(RECORDS SHOWN Opens)

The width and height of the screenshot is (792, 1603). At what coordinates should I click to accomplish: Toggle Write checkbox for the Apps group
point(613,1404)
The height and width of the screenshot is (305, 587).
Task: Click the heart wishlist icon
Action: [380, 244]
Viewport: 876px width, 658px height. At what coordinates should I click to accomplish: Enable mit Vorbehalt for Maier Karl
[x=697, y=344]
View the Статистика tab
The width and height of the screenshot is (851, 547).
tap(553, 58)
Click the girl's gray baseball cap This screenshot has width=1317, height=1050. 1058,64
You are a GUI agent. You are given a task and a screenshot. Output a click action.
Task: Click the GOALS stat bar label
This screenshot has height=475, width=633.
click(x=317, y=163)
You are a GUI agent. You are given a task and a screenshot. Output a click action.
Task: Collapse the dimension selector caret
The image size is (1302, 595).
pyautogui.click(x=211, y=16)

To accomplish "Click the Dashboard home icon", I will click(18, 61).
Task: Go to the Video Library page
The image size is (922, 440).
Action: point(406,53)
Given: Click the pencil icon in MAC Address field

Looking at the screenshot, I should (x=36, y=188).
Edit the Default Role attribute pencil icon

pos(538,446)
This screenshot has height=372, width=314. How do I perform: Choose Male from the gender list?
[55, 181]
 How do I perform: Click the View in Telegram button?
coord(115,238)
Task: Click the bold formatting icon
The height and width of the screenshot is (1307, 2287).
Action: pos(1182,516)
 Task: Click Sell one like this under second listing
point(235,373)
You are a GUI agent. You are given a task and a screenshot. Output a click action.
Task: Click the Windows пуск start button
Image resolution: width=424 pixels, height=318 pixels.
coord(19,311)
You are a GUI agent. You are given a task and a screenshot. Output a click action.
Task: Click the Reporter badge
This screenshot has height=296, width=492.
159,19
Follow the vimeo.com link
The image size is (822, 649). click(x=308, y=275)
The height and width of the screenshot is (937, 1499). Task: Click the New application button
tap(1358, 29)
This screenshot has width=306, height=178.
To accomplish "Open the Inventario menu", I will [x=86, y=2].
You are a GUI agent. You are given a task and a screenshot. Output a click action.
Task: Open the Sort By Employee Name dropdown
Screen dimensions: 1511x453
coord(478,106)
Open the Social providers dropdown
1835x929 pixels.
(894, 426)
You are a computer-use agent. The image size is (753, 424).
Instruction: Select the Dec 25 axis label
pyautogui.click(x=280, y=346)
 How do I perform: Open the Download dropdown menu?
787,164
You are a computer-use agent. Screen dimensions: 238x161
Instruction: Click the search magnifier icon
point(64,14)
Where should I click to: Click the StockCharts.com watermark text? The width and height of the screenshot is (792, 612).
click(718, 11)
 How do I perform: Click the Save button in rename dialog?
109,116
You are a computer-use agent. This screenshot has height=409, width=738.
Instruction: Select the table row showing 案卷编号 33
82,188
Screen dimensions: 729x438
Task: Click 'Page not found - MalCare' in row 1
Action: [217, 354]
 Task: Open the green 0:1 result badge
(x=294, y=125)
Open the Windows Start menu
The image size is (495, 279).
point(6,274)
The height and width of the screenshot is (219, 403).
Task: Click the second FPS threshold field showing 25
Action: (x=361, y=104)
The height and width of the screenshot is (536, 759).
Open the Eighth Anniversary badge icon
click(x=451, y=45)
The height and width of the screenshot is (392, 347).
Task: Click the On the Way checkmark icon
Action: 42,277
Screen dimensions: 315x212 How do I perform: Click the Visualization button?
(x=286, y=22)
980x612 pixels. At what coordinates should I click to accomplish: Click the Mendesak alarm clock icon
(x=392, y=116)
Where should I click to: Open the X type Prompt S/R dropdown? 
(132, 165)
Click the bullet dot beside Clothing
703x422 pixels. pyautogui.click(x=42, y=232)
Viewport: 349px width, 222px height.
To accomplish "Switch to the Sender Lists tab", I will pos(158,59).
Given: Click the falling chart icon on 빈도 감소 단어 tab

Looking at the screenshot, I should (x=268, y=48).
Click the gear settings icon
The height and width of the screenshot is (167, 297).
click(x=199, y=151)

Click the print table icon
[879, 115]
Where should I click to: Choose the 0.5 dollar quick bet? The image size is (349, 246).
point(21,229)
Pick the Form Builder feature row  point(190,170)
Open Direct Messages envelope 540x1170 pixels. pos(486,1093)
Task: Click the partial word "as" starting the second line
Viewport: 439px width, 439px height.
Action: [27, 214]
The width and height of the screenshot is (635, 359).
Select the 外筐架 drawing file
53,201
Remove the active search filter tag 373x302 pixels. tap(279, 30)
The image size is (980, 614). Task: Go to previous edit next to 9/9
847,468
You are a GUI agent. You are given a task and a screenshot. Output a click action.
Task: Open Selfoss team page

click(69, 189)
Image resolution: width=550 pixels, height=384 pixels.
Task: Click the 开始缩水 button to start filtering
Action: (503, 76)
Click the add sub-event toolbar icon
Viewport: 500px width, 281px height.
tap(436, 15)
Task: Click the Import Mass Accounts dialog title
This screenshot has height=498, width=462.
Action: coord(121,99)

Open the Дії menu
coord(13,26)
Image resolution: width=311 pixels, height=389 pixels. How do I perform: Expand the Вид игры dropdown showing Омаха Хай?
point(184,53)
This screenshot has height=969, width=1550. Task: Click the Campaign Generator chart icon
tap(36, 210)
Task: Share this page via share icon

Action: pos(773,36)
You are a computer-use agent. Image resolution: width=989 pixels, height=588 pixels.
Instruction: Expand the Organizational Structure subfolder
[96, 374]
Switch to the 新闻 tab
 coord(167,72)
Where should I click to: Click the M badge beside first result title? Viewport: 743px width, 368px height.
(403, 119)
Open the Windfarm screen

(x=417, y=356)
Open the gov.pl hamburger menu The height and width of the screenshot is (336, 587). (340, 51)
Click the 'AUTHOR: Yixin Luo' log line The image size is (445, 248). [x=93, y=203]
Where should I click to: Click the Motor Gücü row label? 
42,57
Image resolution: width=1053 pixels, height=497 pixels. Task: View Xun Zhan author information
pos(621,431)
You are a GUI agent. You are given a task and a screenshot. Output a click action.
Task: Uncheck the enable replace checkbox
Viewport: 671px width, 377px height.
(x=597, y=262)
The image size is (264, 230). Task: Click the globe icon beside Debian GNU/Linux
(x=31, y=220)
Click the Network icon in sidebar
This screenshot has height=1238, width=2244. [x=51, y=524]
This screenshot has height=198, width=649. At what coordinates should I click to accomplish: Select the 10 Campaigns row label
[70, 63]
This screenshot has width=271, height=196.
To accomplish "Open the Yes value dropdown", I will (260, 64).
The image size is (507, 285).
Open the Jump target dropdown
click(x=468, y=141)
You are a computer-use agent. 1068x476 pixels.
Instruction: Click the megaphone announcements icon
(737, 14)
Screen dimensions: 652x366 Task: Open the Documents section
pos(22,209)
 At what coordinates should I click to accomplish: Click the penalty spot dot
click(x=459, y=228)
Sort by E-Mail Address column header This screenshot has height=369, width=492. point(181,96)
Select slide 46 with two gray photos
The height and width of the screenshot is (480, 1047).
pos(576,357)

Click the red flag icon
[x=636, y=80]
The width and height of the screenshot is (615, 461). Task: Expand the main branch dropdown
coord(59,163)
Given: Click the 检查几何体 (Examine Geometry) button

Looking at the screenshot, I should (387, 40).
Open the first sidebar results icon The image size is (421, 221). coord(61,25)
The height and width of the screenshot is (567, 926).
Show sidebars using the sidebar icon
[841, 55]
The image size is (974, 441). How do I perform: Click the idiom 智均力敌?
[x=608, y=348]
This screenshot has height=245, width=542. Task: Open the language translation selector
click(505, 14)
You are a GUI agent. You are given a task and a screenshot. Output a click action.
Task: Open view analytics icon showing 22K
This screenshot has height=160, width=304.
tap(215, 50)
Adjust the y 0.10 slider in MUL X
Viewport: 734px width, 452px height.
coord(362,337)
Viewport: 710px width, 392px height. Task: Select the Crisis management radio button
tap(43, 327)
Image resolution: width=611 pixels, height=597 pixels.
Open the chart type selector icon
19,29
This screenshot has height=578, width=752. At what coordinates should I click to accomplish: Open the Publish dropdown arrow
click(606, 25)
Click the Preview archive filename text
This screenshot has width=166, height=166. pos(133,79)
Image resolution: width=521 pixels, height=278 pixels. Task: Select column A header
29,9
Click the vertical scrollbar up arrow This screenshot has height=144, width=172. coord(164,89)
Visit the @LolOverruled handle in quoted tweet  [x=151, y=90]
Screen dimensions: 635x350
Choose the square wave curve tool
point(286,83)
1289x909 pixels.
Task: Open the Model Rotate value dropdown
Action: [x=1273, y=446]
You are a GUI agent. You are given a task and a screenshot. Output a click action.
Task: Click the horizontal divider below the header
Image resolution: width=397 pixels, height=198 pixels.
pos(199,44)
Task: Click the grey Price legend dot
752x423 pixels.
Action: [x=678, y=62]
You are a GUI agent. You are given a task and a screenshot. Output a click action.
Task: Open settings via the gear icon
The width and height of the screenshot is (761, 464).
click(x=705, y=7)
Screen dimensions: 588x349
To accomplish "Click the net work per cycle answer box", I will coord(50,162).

(RECORDS SHOWN Closes)

Please filter the data down to the lines containing the word "settings".

#### PROBLEM SOLUTION
Click the gear settings icon
Task: Open settings via the gear icon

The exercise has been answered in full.